WHAT YOU SHOULD DO »
Convert the lines below into a Markdown table with the columns "No." and "Line," one row per line. Number the rows in order and leave out any blank lines.

Records for locating displayed items:
═══
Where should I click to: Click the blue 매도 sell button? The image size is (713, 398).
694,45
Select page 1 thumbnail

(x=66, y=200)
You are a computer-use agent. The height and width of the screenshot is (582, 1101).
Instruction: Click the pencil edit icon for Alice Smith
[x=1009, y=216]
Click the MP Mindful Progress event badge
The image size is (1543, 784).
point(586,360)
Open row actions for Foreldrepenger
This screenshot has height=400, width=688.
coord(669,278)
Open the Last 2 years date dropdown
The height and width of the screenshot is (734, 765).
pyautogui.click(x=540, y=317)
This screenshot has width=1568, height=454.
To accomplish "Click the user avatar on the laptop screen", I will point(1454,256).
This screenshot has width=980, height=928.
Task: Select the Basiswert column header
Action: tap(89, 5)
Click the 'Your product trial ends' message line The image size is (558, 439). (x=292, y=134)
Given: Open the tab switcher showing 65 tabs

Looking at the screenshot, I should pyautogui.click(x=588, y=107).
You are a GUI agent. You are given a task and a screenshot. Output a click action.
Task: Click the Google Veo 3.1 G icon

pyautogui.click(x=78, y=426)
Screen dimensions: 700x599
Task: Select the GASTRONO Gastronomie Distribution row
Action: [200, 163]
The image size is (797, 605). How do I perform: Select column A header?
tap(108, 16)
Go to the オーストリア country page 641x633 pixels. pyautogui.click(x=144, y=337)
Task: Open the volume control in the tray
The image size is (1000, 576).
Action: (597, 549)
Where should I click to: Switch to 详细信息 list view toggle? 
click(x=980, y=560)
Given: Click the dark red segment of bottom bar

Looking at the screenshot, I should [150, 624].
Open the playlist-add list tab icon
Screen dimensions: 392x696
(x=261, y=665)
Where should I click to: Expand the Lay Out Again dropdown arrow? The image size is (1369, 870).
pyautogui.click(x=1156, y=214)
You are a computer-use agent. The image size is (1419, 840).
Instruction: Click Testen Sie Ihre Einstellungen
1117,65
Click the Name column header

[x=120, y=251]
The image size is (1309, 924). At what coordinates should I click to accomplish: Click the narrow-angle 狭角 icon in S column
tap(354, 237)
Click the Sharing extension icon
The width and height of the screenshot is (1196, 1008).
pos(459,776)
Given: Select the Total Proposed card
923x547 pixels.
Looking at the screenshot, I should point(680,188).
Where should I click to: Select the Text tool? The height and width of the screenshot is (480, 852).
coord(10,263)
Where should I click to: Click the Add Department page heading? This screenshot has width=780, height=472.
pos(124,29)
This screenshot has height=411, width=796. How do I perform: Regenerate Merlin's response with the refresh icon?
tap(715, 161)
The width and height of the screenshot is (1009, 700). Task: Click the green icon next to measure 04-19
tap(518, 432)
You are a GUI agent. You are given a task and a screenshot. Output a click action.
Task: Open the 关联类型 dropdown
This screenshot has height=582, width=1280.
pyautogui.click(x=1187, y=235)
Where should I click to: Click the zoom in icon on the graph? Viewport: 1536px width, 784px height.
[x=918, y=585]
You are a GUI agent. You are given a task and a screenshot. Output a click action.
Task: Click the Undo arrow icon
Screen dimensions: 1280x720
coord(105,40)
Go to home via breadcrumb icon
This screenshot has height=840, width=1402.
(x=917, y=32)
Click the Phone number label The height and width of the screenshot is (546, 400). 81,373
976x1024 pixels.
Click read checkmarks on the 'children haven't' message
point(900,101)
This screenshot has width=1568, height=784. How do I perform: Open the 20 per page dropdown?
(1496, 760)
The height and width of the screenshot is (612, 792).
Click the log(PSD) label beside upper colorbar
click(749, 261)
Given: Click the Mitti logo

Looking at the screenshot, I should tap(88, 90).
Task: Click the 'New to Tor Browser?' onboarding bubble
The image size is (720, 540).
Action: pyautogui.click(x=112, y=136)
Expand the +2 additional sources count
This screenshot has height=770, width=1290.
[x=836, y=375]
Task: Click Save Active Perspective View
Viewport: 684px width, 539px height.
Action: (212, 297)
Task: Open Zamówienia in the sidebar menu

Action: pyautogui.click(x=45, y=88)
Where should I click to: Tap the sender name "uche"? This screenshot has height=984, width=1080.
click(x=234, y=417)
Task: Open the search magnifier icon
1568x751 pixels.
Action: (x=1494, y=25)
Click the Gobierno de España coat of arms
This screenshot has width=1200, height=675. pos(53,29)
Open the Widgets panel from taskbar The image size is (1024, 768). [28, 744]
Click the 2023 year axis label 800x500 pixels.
═══
REPLY TO THE EXERCISE »
| No. | Line |
|---|---|
| 1 | Where should I click to: Click the blue 매도 sell button? The image size is (713, 398). |
| 2 | 694,45 |
| 3 | Select page 1 thumbnail |
| 4 | (x=66, y=200) |
| 5 | You are a computer-use agent. The height and width of the screenshot is (582, 1101). |
| 6 | Instruction: Click the pencil edit icon for Alice Smith |
| 7 | [x=1009, y=216] |
| 8 | Click the MP Mindful Progress event badge |
| 9 | The image size is (1543, 784). |
| 10 | point(586,360) |
| 11 | Open row actions for Foreldrepenger |
| 12 | This screenshot has height=400, width=688. |
| 13 | coord(669,278) |
| 14 | Open the Last 2 years date dropdown |
| 15 | The height and width of the screenshot is (734, 765). |
| 16 | pyautogui.click(x=540, y=317) |
| 17 | This screenshot has width=1568, height=454. |
| 18 | To accomplish "Click the user avatar on the laptop screen", I will point(1454,256). |
| 19 | This screenshot has width=980, height=928. |
| 20 | Task: Select the Basiswert column header |
| 21 | Action: tap(89, 5) |
| 22 | Click the 'Your product trial ends' message line The image size is (558, 439). (x=292, y=134) |
| 23 | Given: Open the tab switcher showing 65 tabs |
| 24 | Looking at the screenshot, I should pyautogui.click(x=588, y=107). |
| 25 | You are a GUI agent. You are given a task and a screenshot. Output a click action. |
| 26 | Task: Click the Google Veo 3.1 G icon |
| 27 | pyautogui.click(x=78, y=426) |
| 28 | Screen dimensions: 700x599 |
| 29 | Task: Select the GASTRONO Gastronomie Distribution row |
| 30 | Action: [200, 163] |
| 31 | The image size is (797, 605). How do I perform: Select column A header? |
| 32 | tap(108, 16) |
| 33 | Go to the オーストリア country page 641x633 pixels. pyautogui.click(x=144, y=337) |
| 34 | Task: Open the volume control in the tray |
| 35 | The image size is (1000, 576). |
| 36 | Action: (597, 549) |
| 37 | Where should I click to: Switch to 详细信息 list view toggle?  |
| 38 | click(x=980, y=560) |
| 39 | Given: Click the dark red segment of bottom bar |
| 40 | Looking at the screenshot, I should [150, 624]. |
| 41 | Open the playlist-add list tab icon |
| 42 | Screen dimensions: 392x696 |
| 43 | (x=261, y=665) |
| 44 | Where should I click to: Expand the Lay Out Again dropdown arrow? The image size is (1369, 870). |
| 45 | pyautogui.click(x=1156, y=214) |
| 46 | You are a computer-use agent. The image size is (1419, 840). |
| 47 | Instruction: Click Testen Sie Ihre Einstellungen |
| 48 | 1117,65 |
| 49 | Click the Name column header |
| 50 | [x=120, y=251] |
| 51 | The image size is (1309, 924). At what coordinates should I click to accomplish: Click the narrow-angle 狭角 icon in S column |
| 52 | tap(354, 237) |
| 53 | Click the Sharing extension icon |
| 54 | The width and height of the screenshot is (1196, 1008). |
| 55 | pos(459,776) |
| 56 | Given: Select the Total Proposed card |
| 57 | 923x547 pixels. |
| 58 | Looking at the screenshot, I should point(680,188). |
| 59 | Where should I click to: Select the Text tool? The height and width of the screenshot is (480, 852). |
| 60 | coord(10,263) |
| 61 | Where should I click to: Click the Add Department page heading? This screenshot has width=780, height=472. |
| 62 | pos(124,29) |
| 63 | This screenshot has height=411, width=796. How do I perform: Regenerate Merlin's response with the refresh icon? |
| 64 | tap(715, 161) |
| 65 | The width and height of the screenshot is (1009, 700). Task: Click the green icon next to measure 04-19 |
| 66 | tap(518, 432) |
| 67 | You are a GUI agent. You are given a task and a screenshot. Output a click action. |
| 68 | Task: Open the 关联类型 dropdown |
| 69 | This screenshot has height=582, width=1280. |
| 70 | pyautogui.click(x=1187, y=235) |
| 71 | Where should I click to: Click the zoom in icon on the graph? Viewport: 1536px width, 784px height. |
| 72 | [x=918, y=585] |
| 73 | You are a GUI agent. You are given a task and a screenshot. Output a click action. |
| 74 | Task: Click the Undo arrow icon |
| 75 | Screen dimensions: 1280x720 |
| 76 | coord(105,40) |
| 77 | Go to home via breadcrumb icon |
| 78 | This screenshot has height=840, width=1402. |
| 79 | (x=917, y=32) |
| 80 | Click the Phone number label The height and width of the screenshot is (546, 400). 81,373 |
| 81 | 976x1024 pixels. |
| 82 | Click read checkmarks on the 'children haven't' message |
| 83 | point(900,101) |
| 84 | This screenshot has width=1568, height=784. How do I perform: Open the 20 per page dropdown? |
| 85 | (1496, 760) |
| 86 | The height and width of the screenshot is (612, 792). |
| 87 | Click the log(PSD) label beside upper colorbar |
| 88 | click(749, 261) |
| 89 | Given: Click the Mitti logo |
| 90 | Looking at the screenshot, I should tap(88, 90). |
| 91 | Task: Click the 'New to Tor Browser?' onboarding bubble |
| 92 | The image size is (720, 540). |
| 93 | Action: pyautogui.click(x=112, y=136) |
| 94 | Expand the +2 additional sources count |
| 95 | This screenshot has height=770, width=1290. |
| 96 | [x=836, y=375] |
| 97 | Task: Click Save Active Perspective View |
| 98 | Viewport: 684px width, 539px height. |
| 99 | Action: (212, 297) |
| 100 | Task: Open Zamówienia in the sidebar menu |
| 101 | Action: pyautogui.click(x=45, y=88) |
| 102 | Where should I click to: Tap the sender name "uche"? This screenshot has height=984, width=1080. |
| 103 | click(x=234, y=417) |
| 104 | Task: Open the search magnifier icon |
| 105 | 1568x751 pixels. |
| 106 | Action: (x=1494, y=25) |
| 107 | Click the Gobierno de España coat of arms |
| 108 | This screenshot has width=1200, height=675. pos(53,29) |
| 109 | Open the Widgets panel from taskbar The image size is (1024, 768). [28, 744] |
| 110 | Click the 2023 year axis label 800x500 pixels. |